Opsonic Effect of Fibronectin on Staphylococcal Phagocytosis by Human Polymorphonuclear Leukocytes: Its Relative Inefficiency in Post-Phagocytic Metabolic Activities and in Intracellular Killing

Abstract

The binding of 125I-labeled human plasma fibronectin (FN) to two strains of live Staphylococcus aureus (S. aureus) (a coagulase-positve Cowan I and a coagulase-negative Newman D2C) and the opsonic effect of FN on phagocytosis of these bacteria by human polymorphonuclear leukocytes (PMN) have been studied. 125I-FN bound to a similar extent in both staphylococcal strains.
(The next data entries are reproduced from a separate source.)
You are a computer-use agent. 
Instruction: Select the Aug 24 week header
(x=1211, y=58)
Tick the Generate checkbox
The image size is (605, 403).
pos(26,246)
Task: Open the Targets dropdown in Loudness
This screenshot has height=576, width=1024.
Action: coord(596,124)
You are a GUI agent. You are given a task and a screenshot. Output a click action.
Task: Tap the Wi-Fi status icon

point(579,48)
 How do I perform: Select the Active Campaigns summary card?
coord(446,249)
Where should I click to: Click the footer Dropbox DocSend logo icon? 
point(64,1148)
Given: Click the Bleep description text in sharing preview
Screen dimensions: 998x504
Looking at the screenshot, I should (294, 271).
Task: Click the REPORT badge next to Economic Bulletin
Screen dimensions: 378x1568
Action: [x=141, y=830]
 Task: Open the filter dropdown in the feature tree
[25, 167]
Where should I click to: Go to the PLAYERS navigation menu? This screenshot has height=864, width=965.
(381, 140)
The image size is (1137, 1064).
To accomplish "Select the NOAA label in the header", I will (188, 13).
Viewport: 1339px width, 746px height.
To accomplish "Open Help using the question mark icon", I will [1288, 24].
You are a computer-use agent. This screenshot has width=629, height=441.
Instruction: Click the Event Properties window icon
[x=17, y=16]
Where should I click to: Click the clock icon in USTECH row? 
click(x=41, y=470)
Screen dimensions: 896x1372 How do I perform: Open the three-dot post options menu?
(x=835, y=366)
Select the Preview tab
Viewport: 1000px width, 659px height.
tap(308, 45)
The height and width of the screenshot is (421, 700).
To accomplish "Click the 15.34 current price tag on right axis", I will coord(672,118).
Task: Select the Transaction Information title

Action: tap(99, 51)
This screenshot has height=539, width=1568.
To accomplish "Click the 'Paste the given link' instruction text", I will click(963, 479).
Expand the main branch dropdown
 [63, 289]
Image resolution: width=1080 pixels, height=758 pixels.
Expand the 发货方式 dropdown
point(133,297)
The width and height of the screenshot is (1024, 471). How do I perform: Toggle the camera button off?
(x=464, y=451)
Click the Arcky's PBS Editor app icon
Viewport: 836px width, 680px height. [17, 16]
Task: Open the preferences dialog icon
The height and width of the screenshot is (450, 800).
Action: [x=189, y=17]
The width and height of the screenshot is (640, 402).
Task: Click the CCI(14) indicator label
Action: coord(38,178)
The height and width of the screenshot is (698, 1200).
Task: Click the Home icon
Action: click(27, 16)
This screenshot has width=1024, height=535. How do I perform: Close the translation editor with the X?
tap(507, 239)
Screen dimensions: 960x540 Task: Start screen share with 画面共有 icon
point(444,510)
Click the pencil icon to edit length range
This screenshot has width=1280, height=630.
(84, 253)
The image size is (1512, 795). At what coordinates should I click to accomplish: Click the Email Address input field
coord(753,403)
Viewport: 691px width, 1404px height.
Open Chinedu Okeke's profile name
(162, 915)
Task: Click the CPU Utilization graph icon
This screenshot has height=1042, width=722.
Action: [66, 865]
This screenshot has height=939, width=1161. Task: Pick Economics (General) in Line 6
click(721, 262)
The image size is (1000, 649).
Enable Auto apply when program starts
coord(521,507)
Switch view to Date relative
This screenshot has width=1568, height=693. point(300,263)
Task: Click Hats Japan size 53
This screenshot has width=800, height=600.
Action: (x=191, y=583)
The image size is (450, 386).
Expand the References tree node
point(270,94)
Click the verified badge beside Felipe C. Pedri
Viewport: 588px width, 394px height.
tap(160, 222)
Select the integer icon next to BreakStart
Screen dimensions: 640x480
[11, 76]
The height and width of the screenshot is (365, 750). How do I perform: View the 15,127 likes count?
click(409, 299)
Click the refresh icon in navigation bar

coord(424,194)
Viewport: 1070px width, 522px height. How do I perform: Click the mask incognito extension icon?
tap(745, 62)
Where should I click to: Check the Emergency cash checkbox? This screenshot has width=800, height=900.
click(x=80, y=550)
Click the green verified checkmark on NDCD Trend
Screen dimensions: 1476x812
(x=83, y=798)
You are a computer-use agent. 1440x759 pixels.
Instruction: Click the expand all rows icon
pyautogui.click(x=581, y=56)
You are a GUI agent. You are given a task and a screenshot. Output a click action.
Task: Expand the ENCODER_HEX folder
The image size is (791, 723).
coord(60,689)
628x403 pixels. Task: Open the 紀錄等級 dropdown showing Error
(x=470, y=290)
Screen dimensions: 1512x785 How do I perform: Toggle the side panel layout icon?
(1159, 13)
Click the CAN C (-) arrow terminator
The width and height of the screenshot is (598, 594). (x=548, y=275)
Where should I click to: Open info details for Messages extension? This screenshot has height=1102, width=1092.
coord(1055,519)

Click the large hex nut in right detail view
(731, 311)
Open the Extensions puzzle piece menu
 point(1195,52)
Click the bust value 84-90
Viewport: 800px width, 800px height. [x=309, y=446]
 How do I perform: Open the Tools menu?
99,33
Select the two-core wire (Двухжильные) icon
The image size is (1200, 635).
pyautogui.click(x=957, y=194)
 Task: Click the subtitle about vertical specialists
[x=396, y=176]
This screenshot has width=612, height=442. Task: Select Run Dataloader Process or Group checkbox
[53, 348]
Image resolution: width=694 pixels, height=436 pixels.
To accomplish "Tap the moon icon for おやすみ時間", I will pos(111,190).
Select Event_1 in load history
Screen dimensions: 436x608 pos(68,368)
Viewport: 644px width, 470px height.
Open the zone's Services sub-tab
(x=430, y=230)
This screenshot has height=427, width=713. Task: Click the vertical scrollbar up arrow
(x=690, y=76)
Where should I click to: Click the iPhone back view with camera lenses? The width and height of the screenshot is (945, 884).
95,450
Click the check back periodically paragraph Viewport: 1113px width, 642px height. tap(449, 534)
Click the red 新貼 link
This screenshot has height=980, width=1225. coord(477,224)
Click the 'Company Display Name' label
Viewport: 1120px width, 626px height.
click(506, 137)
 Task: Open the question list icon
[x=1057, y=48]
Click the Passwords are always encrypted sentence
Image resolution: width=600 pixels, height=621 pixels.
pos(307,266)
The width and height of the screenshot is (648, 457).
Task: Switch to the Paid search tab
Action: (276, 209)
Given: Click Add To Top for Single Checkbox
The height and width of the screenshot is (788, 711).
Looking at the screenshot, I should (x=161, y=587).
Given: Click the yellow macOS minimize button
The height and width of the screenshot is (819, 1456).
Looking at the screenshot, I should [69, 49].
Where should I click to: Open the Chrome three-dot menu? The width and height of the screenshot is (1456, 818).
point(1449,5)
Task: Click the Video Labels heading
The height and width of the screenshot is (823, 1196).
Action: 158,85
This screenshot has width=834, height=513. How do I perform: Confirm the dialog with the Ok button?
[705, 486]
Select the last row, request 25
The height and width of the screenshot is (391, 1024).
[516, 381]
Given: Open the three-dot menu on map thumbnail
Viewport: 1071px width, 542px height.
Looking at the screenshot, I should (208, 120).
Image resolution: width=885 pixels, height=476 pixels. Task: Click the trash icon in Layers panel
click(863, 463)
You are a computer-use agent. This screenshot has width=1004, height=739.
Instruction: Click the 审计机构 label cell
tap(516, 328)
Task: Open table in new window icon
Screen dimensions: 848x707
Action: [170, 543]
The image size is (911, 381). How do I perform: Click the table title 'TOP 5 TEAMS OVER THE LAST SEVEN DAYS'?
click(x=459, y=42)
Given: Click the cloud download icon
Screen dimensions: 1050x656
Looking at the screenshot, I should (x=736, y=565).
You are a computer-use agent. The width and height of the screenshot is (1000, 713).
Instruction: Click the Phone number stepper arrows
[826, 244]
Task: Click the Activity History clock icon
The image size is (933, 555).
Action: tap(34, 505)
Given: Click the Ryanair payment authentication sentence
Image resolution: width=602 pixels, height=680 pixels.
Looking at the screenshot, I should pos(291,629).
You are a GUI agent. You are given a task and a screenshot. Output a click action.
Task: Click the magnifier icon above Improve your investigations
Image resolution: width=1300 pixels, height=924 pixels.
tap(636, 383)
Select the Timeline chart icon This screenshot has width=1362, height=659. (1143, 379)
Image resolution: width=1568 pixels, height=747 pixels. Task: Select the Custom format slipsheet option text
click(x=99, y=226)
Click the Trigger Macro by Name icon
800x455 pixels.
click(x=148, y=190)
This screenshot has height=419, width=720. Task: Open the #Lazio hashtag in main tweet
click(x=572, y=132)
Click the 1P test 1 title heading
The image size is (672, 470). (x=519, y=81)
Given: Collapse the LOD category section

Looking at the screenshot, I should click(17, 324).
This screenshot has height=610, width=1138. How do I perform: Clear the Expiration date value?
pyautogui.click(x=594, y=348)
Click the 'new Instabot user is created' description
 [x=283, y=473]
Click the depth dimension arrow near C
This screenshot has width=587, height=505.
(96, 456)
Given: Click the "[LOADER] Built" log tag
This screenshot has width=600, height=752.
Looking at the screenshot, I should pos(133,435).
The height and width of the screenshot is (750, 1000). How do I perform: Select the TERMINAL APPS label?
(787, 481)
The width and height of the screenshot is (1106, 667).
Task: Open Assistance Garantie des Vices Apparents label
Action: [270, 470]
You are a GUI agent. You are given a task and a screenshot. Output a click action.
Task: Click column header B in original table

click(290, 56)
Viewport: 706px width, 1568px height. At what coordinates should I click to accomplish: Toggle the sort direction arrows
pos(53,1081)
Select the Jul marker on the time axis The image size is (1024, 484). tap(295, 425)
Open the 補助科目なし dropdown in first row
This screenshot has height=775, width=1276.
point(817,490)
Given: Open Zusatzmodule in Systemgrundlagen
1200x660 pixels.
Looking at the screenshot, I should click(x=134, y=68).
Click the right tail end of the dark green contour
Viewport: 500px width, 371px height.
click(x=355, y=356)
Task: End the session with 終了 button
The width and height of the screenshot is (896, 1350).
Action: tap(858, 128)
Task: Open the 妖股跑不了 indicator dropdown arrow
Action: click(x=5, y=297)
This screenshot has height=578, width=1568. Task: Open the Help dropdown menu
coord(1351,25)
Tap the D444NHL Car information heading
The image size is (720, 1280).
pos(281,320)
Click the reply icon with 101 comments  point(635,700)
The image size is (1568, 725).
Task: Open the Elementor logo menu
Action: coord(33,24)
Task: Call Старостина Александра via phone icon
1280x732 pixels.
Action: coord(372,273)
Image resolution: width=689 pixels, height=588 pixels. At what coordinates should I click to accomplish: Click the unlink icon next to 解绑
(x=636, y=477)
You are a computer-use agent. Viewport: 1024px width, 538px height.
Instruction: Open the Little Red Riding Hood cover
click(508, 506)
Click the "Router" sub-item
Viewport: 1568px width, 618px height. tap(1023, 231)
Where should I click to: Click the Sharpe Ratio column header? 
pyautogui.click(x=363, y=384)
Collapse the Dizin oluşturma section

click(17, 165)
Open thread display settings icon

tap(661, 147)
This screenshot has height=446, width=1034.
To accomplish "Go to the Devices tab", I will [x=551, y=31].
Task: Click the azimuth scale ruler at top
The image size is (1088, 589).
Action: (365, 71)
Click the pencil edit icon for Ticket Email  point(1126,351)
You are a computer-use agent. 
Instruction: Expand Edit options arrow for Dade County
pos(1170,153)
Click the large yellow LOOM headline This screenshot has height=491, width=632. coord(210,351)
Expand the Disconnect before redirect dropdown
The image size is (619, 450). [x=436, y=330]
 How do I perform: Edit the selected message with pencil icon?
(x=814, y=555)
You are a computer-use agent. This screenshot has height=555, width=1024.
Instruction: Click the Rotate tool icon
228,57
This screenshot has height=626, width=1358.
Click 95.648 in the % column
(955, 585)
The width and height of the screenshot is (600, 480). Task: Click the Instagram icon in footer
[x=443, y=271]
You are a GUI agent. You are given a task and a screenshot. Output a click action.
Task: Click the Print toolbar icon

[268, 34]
The 125I-FN-binding was significantly inhibited by human fibrinogen as well as unlabeled FN. The FN-binding was also reduced markedly by trypsinization of these bacteria, but the extent of its decrease did not correlate with their tryptic susceptibility of protein A and clumping factor. FN enhanced the uptake of these bacteria by PMN. However, its binding had no effect on superoxide anion (O2-) generation. The FN-binding definitely stimulated staphylococcal ingestion and intracellular killing by PMN, but the extent of such promotion was dissimilar between these two strains of bacteria. These results suggest that post-phagocytic metabolic activities as well as intracellular killing of these Staphylococci may also be greatly influenced by FN-unrelated factors as are other bacteria having no FN-receptors.